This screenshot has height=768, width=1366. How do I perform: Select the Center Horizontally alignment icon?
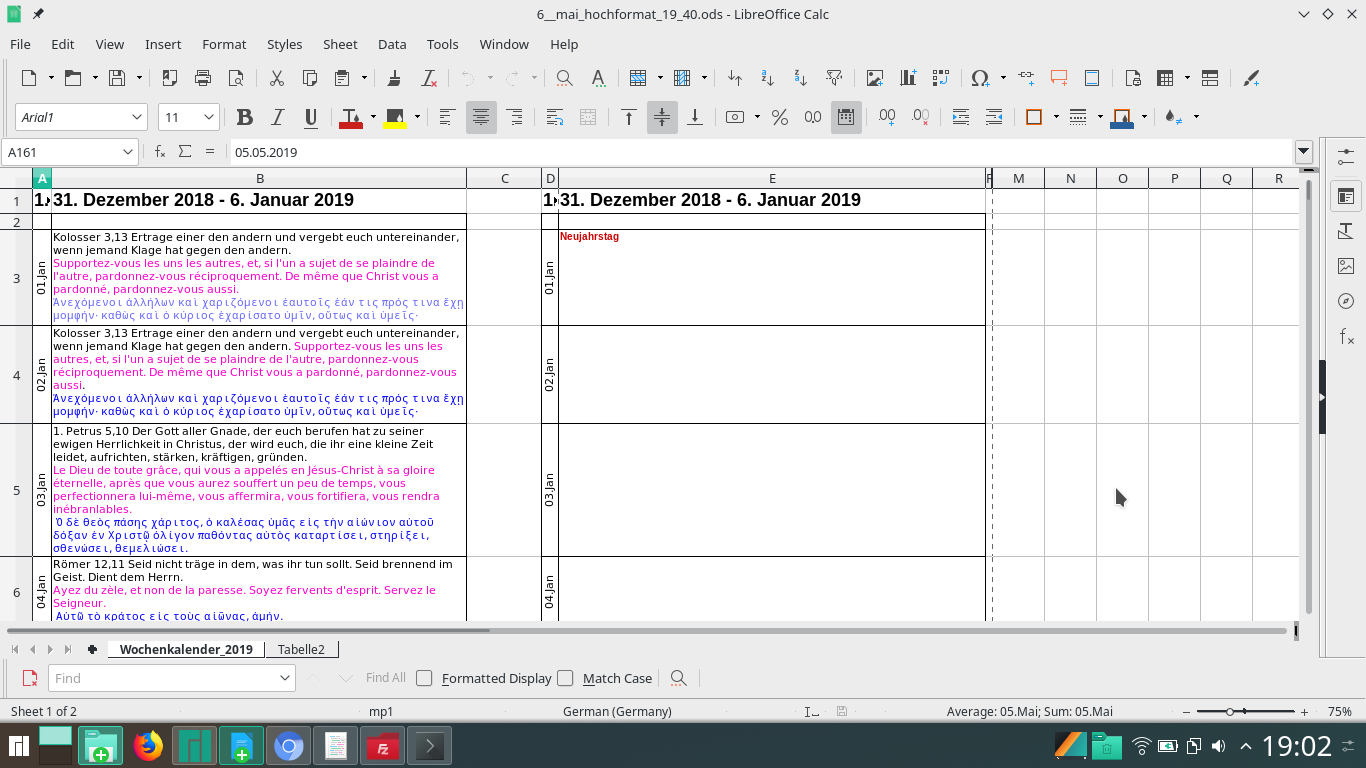tap(481, 117)
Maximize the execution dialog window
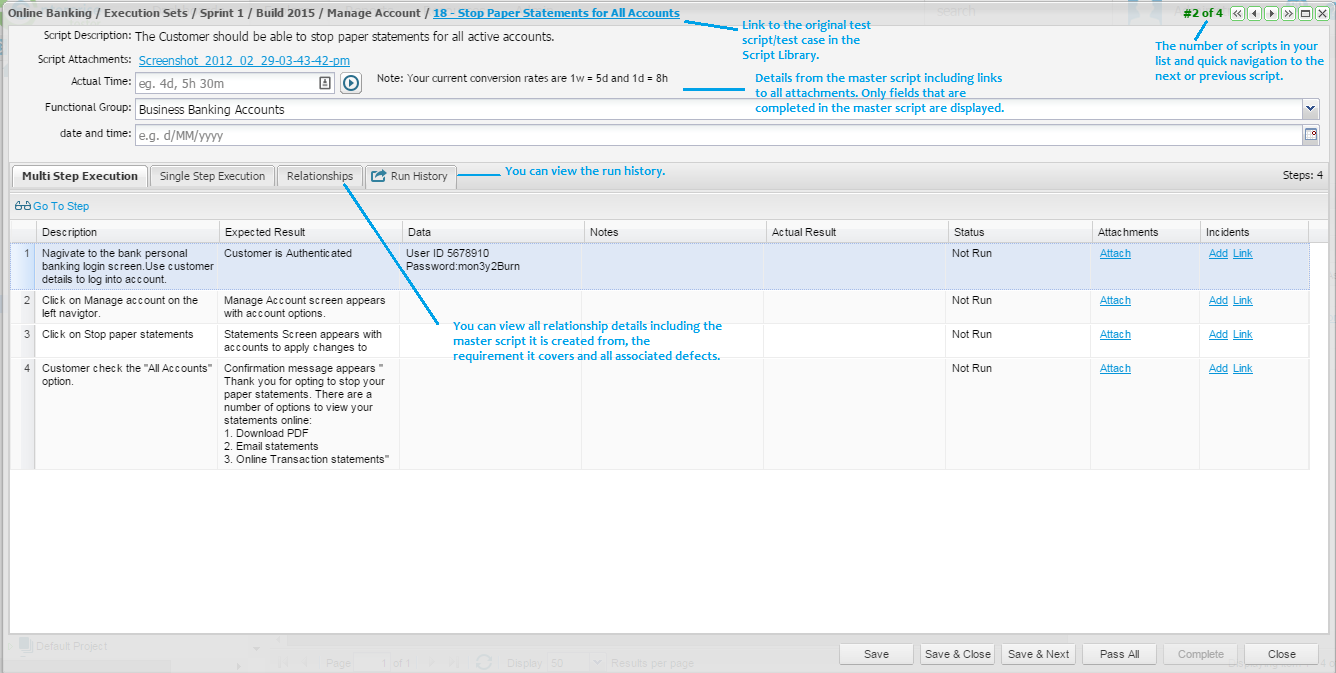The width and height of the screenshot is (1336, 673). (x=1305, y=13)
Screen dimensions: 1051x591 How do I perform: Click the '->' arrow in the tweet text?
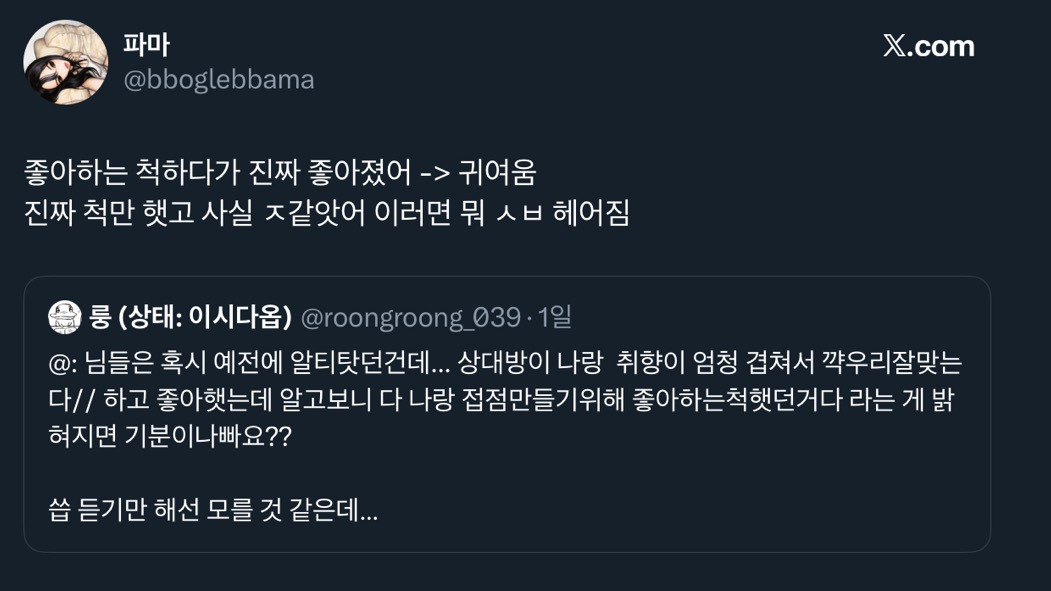[x=434, y=172]
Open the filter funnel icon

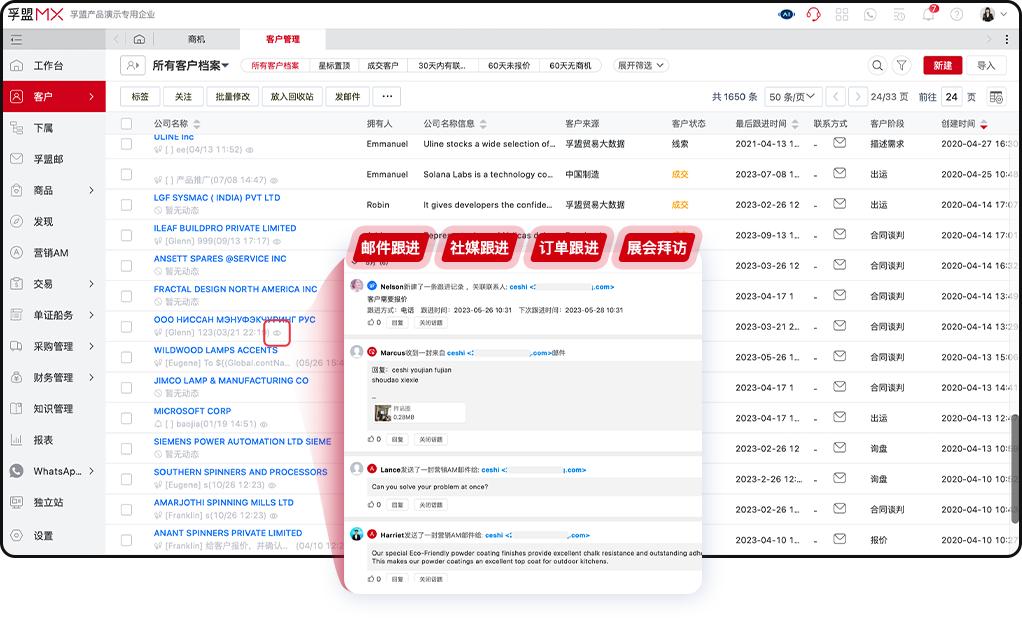click(902, 64)
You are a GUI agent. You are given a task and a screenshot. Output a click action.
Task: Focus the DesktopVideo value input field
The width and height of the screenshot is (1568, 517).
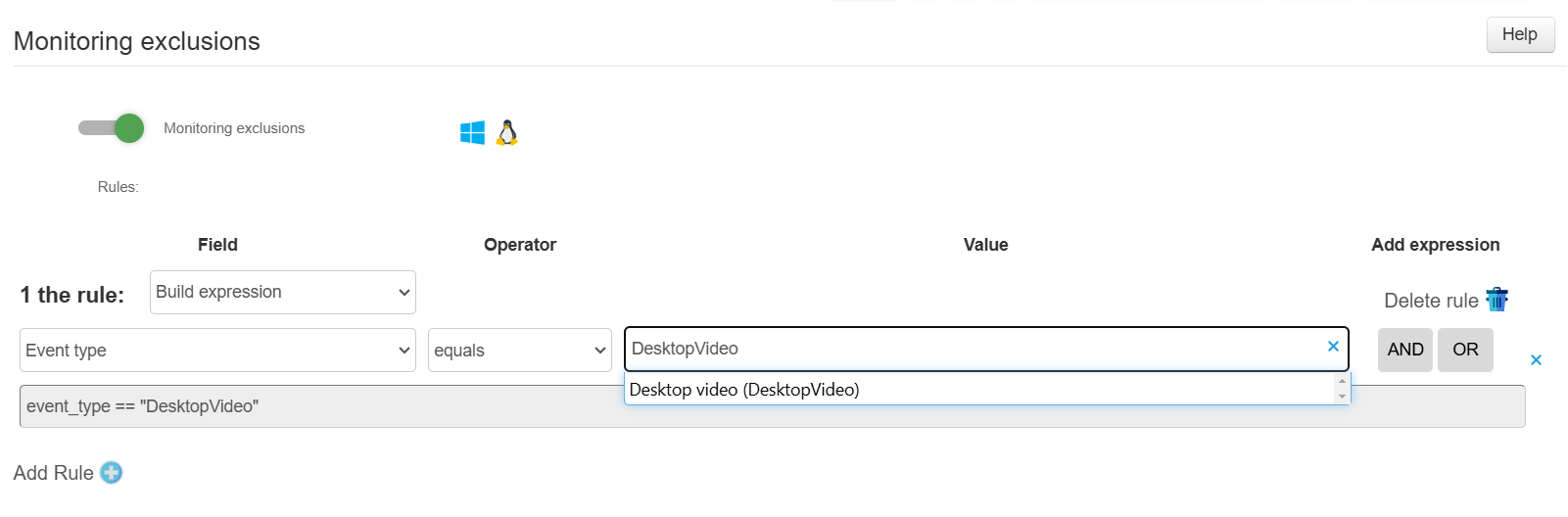click(x=970, y=349)
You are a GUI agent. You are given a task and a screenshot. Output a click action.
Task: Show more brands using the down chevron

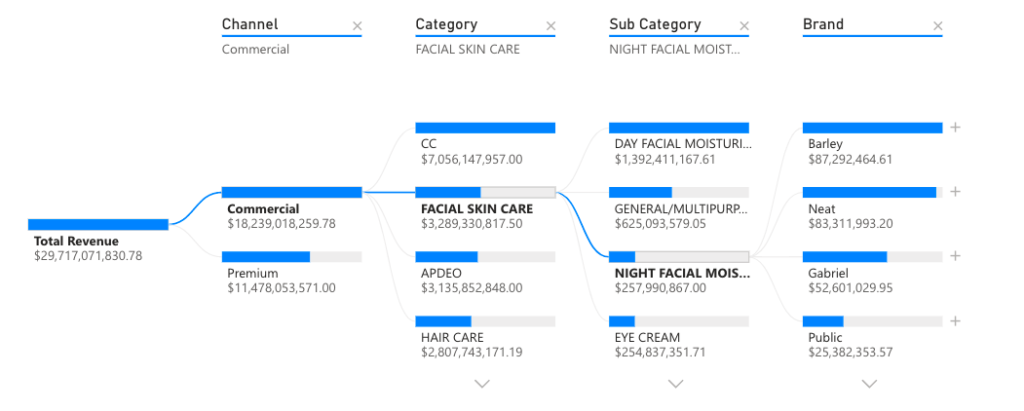pyautogui.click(x=869, y=384)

________________________________________

▸ **INSTRUCTIONS TO FOLLOW**
What should be set down is every line from the opening of the records through the line that contains "Task: Focus the", exactly, with pictures left out.

▸ **EXPECTED OUTPUT**
This screenshot has height=768, width=1366. How do I perform: Select the Center Horizontally alignment icon?
tap(481, 117)
Maximize the execution dialog window
The width and height of the screenshot is (1336, 673). (x=1305, y=13)
Screen dimensions: 1051x591 How do I perform: Click the '->' arrow in the tweet text?
[x=434, y=172]
Open the filter funnel icon

click(902, 64)
You are a GUI agent. You are given a task and a screenshot. Output a click action.
Task: Focus the DesktopVideo value input field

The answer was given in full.